Sermons

Summary: The good seeds we plant, through our thoughts and actions and habits, will bear fruit through the faithful blessing of God. He’s more than ready to do his part, if we’ll only do ours. That’s “the law of the harvest."

Retired Admiral William McCraven was a Navy SEAL for 36 years, last serving as commander of US Special Operations. He describes the SEAL version of basic training, and some of the life lessons it taught him, in a book he’s written called “Make Your Bed.” Here’s what he says about that simple lesson:

“Basic SEAL training is six months of long, tortuous runs in the soft sand, midnight swims in the cold water off San Diego, obstacles courses, unending calisthenics, days without sleep and always being cold, wet and miserable. It is six months of being constantly harassed by professionally trained warriors who seek to find the weak of mind and body and eliminate them from ever becoming a Navy SEAL. But, the training also seeks to find those students who can lead in an environment of constant stress, chaos, failure and hardships. To me basic SEAL training was a lifetime of challenges crammed into six months.

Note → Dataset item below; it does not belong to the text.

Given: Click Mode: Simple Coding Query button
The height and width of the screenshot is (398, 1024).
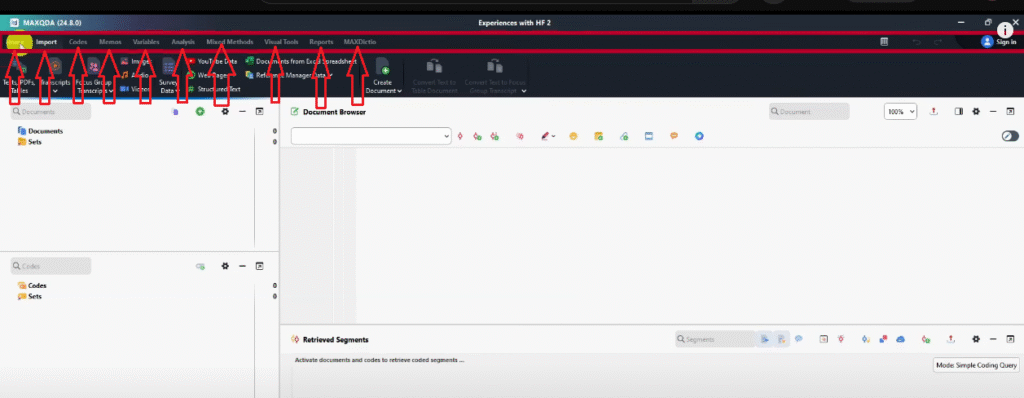Looking at the screenshot, I should [976, 365].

“Every morning, my instructors, who at the time were all Vietnam veterans, would show up in my barracks room and the first thing they would inspect was your bed. If you did it right, the corners would be square, the covers pulled tight, the pillow centered just under the headboard and the extra blanket folded neatly at the foot of the rack--that’s Navy talk for bed.

“It was a simple task--mundane at best. But every morning we were required to make our bed to perfection. It seemed a little ridiculous at the time, particularly in light of the fact that we were aspiring to be real warriors, tough battle -hardened SEALs, but the wisdom of this simple act has been proved to me many times over.

“If you make your bed every morning you will have accomplished the first task of the day. It will give you a small sense of pride, and it will encourage you to do another task and another and another. By the end of the day, that one task completed will have turned into many tasks completed. Making your bed will also reinforce the fact that little things in life matter. If you can’t do the little things right, you will never do the big things right. And if by chance you have a miserable day, you will come home to a bed that is made--that you made--and a made bed gives you encouragement that tomorrow will be better.

“If you want to change the world, start off by making your bed.”

You may have heard the saying, “Sow a thought, reap an act. Sow an act, reap a habit. Sow a habit, reap a character.” There’s a natural progression from our thought life to our behavior, to the habits we form as a result, which in turn become our character. And that quality of character determines our destiny. As Eleanor Roosevelt once said, “I am who I am today because of the choices I made yesterday.”

Character is the sum of our moral qualities, developed intentionally, one decision at a time, even down to the level of making our bed in the morning. And as Christians, our character matters greatly, since it reflects the integrity of our discipleship and our faithfulness to God.

The Bible speaks of this in very clear, practical terms: (read Galatians 6:7-9).

During the spring planting season, farmers, gardeners and others sow various seeds in anticipation of their results, whether in the form of crops or beautiful landscaping--and everyone knows that the kind of seeds we plant will determine what will grow. If we plant sunflower seeds, we’ll get sunflowers. (A man in Wisconsin whose wife’s favorite flowers were sunflowers, after her death planted a 4.5 mile stretch along a highway in her memory--400 acres of sunflowers, a breath-taking sight. He then sold the seeds and donated profits to hospitals and cancer research. That’s a perfect example of planting good seeds, with good results.)

But it’s also true that bad seeds will produce bad outcomes. Wrong choices and decisions will bring misery and remorse. Ask any addict or inmate, or pregnant teenager, or lonely millionaire. I think it’s very true, as someone has said, that we’re punished by sin more than for sin, in this life. Sins bears the seeds of destruction within itself.

Paul begins this passage, “Don’t be deceived. God cannot be mocked.” The laws of the moral and spiritual order are just as real and consequential as the laws of physics, such as gravity. We continue to see tragic stories of people falling off cliffs while trying to take dramatic selfies. The laws of physics demand our respect.

In the same way, there are also laws of the moral order for us to know and abide by. E. Stanley Jones, the great missionary to India, spoke of either living in harmony with life as God designed it, or paying the price of defying his intended order: “The moral laws of the Universe are deeply embedded in the constitution of things. We do not break them--we break ourselves upon them.”